Il ritrovamento della piccola croce risponde così in qualche modo al dubbio di alcuni storici secondo i quali non ci furono uccisioni di cristiani all’interno del Colosseo, le cui esecuzioni capitali avvenivano invece, sin dall’epoca della persecuzione neroniana, in zone limitrofe e lungo la via Cornelia.

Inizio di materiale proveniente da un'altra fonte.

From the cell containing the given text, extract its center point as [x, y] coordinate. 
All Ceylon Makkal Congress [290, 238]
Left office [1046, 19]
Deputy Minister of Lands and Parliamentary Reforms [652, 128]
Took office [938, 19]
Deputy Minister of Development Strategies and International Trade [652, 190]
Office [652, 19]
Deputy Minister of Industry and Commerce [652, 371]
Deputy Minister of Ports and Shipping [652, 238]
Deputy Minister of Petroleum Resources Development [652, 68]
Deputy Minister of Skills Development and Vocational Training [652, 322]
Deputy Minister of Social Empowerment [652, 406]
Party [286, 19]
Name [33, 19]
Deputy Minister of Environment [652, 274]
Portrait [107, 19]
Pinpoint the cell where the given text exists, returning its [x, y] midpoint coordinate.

Ma anche se non ci furono esecuzioni di cristiani in quanto tali nell’anfiteatro, tra gli schiavi e prigionieri di guerra condannati a morte c’erano cristiani, ed erano presenti anche tra il pubblico, la croce rossa identificata ne è la prova. «La maggioranza dei cristiani uccisi durante le persecuzioni rimaneva in genere anonima- scrive nel suo libro il professor Guiducci- i cadaveri dei santi (quando non si riusciva a recuperarli in
tempo) facevano la fine di tutti coloro che erano stati uccisi a motivo di una condanna (fosse comuni in luoghi posti ai margini dell’abitato». «L’assenza di dati su vari cristiani è pure legata al fatto che le esecuzioni riguardarono gente di basso livello sociale-scrive il professore- la loro fine non interessava a nessuno (tranne ai correligionari)». Di conseguenza, le autorità del tempo e gli stessi carcerieri non si preoccuparono di registrare dati su chi attendeva il momento di essere esposto alle fiere. Per questo i dati e i pareri degli studiosi a volte sono discordi, e proprio per questo qualsiasi “segno” relativo al cristianesimo dei primi secoli è fondamentale per recuperare «il senso di un vissuto quotidiano cristiano».

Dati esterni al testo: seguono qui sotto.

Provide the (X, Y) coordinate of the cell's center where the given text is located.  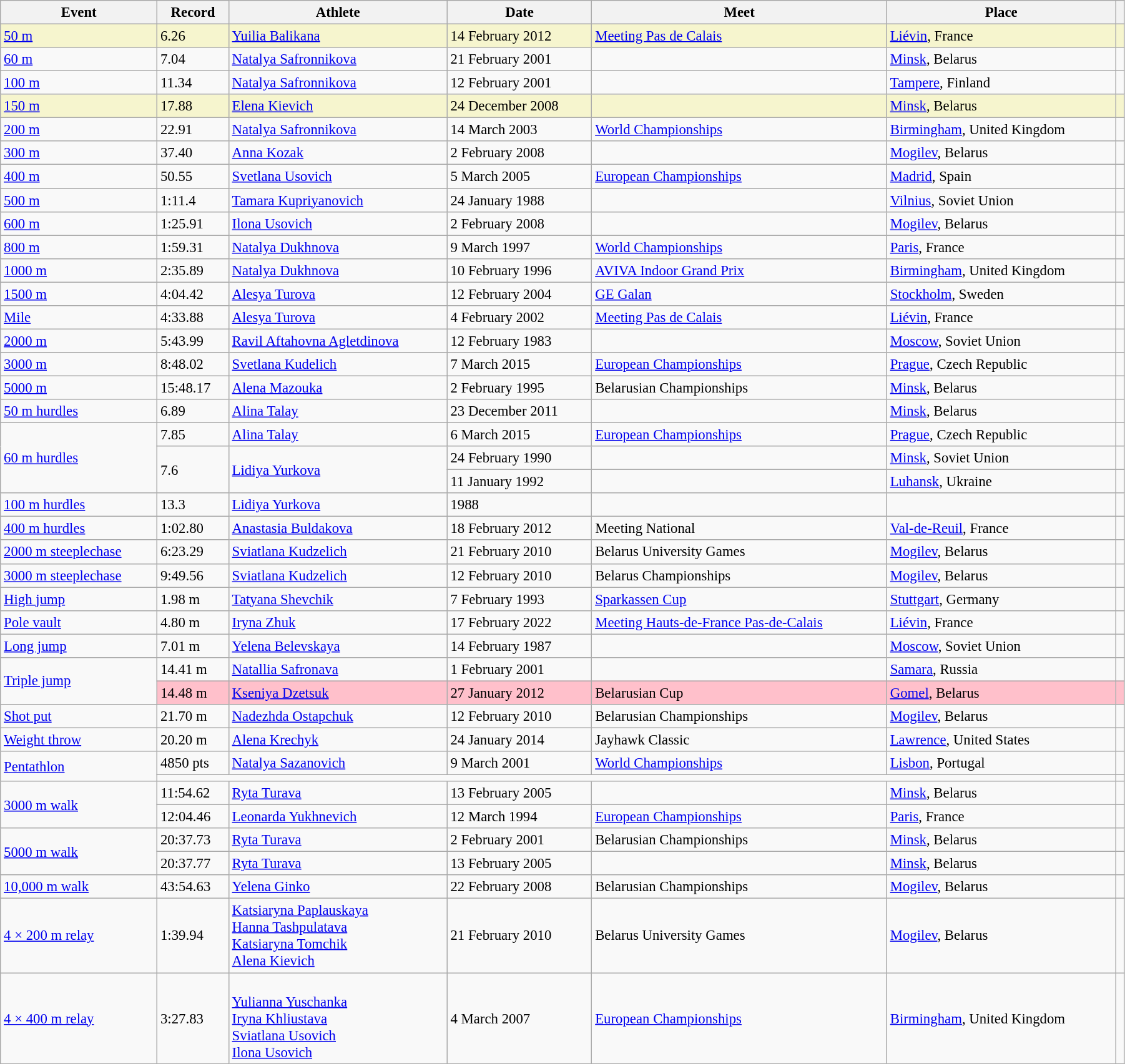
6.26 (194, 36)
200 m (79, 130)
9 March 2001 (519, 764)
15:48.17 (194, 388)
Long jump (79, 646)
Natalya Sazanovich (338, 764)
4 × 200 m relay (79, 936)
Place (1001, 12)
11.34 (194, 83)
20.20 m (194, 740)
Mile (79, 318)
Minsk, Soviet Union (1001, 458)
AVIVA Indoor Grand Prix (739, 270)
Meeting Hauts-de-France Pas-de-Calais (739, 622)
50 m (79, 36)
1.98 m (194, 599)
50 m hurdles (79, 411)
Yuilia Balikana (338, 36)
18 February 2012 (519, 529)
10 February 1996 (519, 270)
GE Galan (739, 294)
Nadezhda Ostapchuk (338, 717)
Val-de-Reuil, France (1001, 529)
20:37.73 (194, 840)
Shot put (79, 717)
Stuttgart, Germany (1001, 599)
Meet (739, 12)
1:59.31 (194, 247)
21.70 m (194, 717)
1 February 2001 (519, 670)
24 January 1988 (519, 200)
Natallia Safronava (338, 670)
100 m hurdles (79, 505)
Event (79, 12)
10,000 m walk (79, 887)
21 February 2001 (519, 59)
Luhansk, Ukraine (1001, 482)
24 December 2008 (519, 106)
7.04 (194, 59)
Katsiaryna PaplauskayaHanna TashpulatavaKatsiaryna TomchikAlena Kievich (338, 936)
11:54.62 (194, 793)
Lisbon, Portugal (1001, 764)
1000 m (79, 270)
27 January 2012 (519, 693)
24 January 2014 (519, 740)
Tampere, Finland (1001, 83)
5000 m walk (79, 852)
13.3 (194, 505)
500 m (79, 200)
9:49.56 (194, 576)
2000 m (79, 341)
1988 (519, 505)
7 March 2015 (519, 365)
Tamara Kupriyanovich (338, 200)
1:11.4 (194, 200)
12 February 2001 (519, 83)
3000 m (79, 365)
Yelena Belevskaya (338, 646)
4 February 2002 (519, 318)
12 February 2004 (519, 294)
400 m hurdles (79, 529)
2 February 2001 (519, 840)
3000 m walk (79, 805)
Anna Kozak (338, 153)
4 × 400 m relay (79, 1019)
Lawrence, United States (1001, 740)
Weight throw (79, 740)
1:02.80 (194, 529)
14 March 2003 (519, 130)
6 March 2015 (519, 435)
14 February 1987 (519, 646)
7.6 (194, 469)
Gomel, Belarus (1001, 693)
Madrid, Spain (1001, 177)
Leonarda Yukhnevich (338, 817)
Elena Kievich (338, 106)
43:54.63 (194, 887)
Iryna Zhuk (338, 622)
1:25.91 (194, 224)
Pole vault (79, 622)
23 December 2011 (519, 411)
Record (194, 12)
9 March 1997 (519, 247)
Triple jump (79, 682)
Svetlana Usovich (338, 177)
Tatyana Shevchik (338, 599)
4:33.88 (194, 318)
50.55 (194, 177)
37.40 (194, 153)
100 m (79, 83)
2:35.89 (194, 270)
Belarusian Cup (739, 693)
High jump (79, 599)
12:04.46 (194, 817)
Vilnius, Soviet Union (1001, 200)
Ravil Aftahovna Agletdinova (338, 341)
5:43.99 (194, 341)
60 m hurdles (79, 458)
3000 m steeplechase (79, 576)
Yulianna YuschankaIryna KhliustavaSviatlana UsovichIlona Usovich (338, 1019)
Anastasia Buldakova (338, 529)
6:23.29 (194, 553)
14.48 m (194, 693)
Sparkassen Cup (739, 599)
Svetlana Kudelich (338, 365)
4 March 2007 (519, 1019)
2 February 1995 (519, 388)
4850 pts (194, 764)
Ilona Usovich (338, 224)
7.85 (194, 435)
22 February 2008 (519, 887)
17.88 (194, 106)
400 m (79, 177)
60 m (79, 59)
24 February 1990 (519, 458)
150 m (79, 106)
600 m (79, 224)
4:04.42 (194, 294)
Alena Krechyk (338, 740)
14 February 2012 (519, 36)
6.89 (194, 411)
Kseniya Dzetsuk (338, 693)
14.41 m (194, 670)
2000 m steeplechase (79, 553)
8:48.02 (194, 365)
22.91 (194, 130)
11 January 1992 (519, 482)
Jayhawk Classic (739, 740)
20:37.77 (194, 864)
Samara, Russia (1001, 670)
Yelena Ginko (338, 887)
Meeting National (739, 529)
12 February 1983 (519, 341)
Belarus Championships (739, 576)
12 March 1994 (519, 817)
1:39.94 (194, 936)
Stockholm, Sweden (1001, 294)
1500 m (79, 294)
5000 m (79, 388)
300 m (79, 153)
Date (519, 12)
Alena Mazouka (338, 388)
3:27.83 (194, 1019)
4.80 m (194, 622)
Pentathlon (79, 767)
7 February 1993 (519, 599)
7.01 m (194, 646)
800 m (79, 247)
Athlete (338, 12)
17 February 2022 (519, 622)
5 March 2005 (519, 177)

«In un contesto ove molte persone morivano nell’arena -scrive il professor Guiducci- qualche seguace di Gesù di Nazareth volle sottolineare pietas e affidamento. In tal modo, mentre da una parte si esaltava il vigore, la forza, il sangue, la dominanza, dall’altra l’immagine di una piccola croce, abbastanza celata (per le persecuzioni?), venne utilizzata per richiamare un’altra realtà. Dolorosa. Ma salvifica».